▼

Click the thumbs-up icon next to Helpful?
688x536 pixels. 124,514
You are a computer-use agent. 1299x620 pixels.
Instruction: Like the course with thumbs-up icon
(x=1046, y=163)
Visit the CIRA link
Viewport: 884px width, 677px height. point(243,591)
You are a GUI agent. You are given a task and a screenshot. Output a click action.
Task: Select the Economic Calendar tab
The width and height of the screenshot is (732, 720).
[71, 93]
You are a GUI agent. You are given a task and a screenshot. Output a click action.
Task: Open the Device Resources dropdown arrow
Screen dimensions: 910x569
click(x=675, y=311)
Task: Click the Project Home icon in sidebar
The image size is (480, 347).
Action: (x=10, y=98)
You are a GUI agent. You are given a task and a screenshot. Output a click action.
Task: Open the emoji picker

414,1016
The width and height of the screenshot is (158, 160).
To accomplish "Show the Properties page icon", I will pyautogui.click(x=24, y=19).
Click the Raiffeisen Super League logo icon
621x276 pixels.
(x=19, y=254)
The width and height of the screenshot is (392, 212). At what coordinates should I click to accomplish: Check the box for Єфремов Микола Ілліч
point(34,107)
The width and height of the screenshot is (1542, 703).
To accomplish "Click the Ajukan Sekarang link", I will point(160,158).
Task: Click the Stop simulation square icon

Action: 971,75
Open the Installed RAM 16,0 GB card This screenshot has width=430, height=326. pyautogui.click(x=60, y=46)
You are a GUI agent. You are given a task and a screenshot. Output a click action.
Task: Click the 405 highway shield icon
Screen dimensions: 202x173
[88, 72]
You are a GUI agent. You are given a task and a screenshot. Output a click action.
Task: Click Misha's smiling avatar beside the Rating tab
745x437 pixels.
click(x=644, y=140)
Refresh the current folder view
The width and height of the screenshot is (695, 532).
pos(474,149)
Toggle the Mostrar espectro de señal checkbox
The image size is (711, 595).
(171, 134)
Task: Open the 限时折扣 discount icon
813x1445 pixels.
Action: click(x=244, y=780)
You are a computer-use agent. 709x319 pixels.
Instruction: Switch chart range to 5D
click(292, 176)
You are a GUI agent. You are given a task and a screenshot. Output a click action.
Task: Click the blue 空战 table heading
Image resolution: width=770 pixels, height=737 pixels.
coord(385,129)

▲

Exactly as they stand above, retype all of the records.

Exercise result
Click the thumbs-up icon next to Helpful?
688x536 pixels. 124,514
You are a computer-use agent. 1299x620 pixels.
Instruction: Like the course with thumbs-up icon
(x=1046, y=163)
Visit the CIRA link
Viewport: 884px width, 677px height. point(243,591)
You are a GUI agent. You are given a task and a screenshot. Output a click action.
Task: Select the Economic Calendar tab
The width and height of the screenshot is (732, 720).
[71, 93]
You are a GUI agent. You are given a task and a screenshot. Output a click action.
Task: Open the Device Resources dropdown arrow
Screen dimensions: 910x569
click(x=675, y=311)
Task: Click the Project Home icon in sidebar
The image size is (480, 347).
Action: (x=10, y=98)
You are a GUI agent. You are given a task and a screenshot. Output a click action.
Task: Open the emoji picker

414,1016
The width and height of the screenshot is (158, 160).
To accomplish "Show the Properties page icon", I will pyautogui.click(x=24, y=19).
Click the Raiffeisen Super League logo icon
621x276 pixels.
(x=19, y=254)
The width and height of the screenshot is (392, 212). At what coordinates should I click to accomplish: Check the box for Єфремов Микола Ілліч
point(34,107)
The width and height of the screenshot is (1542, 703).
To accomplish "Click the Ajukan Sekarang link", I will point(160,158).
Task: Click the Stop simulation square icon

Action: 971,75
Open the Installed RAM 16,0 GB card This screenshot has width=430, height=326. pyautogui.click(x=60, y=46)
You are a GUI agent. You are given a task and a screenshot. Output a click action.
Task: Click the 405 highway shield icon
Screen dimensions: 202x173
[88, 72]
You are a GUI agent. You are given a task and a screenshot. Output a click action.
Task: Click Misha's smiling avatar beside the Rating tab
745x437 pixels.
click(x=644, y=140)
Refresh the current folder view
The width and height of the screenshot is (695, 532).
pos(474,149)
Toggle the Mostrar espectro de señal checkbox
The image size is (711, 595).
(171, 134)
Task: Open the 限时折扣 discount icon
813x1445 pixels.
Action: click(x=244, y=780)
You are a computer-use agent. 709x319 pixels.
Instruction: Switch chart range to 5D
click(292, 176)
You are a GUI agent. You are given a task and a screenshot. Output a click action.
Task: Click the blue 空战 table heading
Image resolution: width=770 pixels, height=737 pixels.
coord(385,129)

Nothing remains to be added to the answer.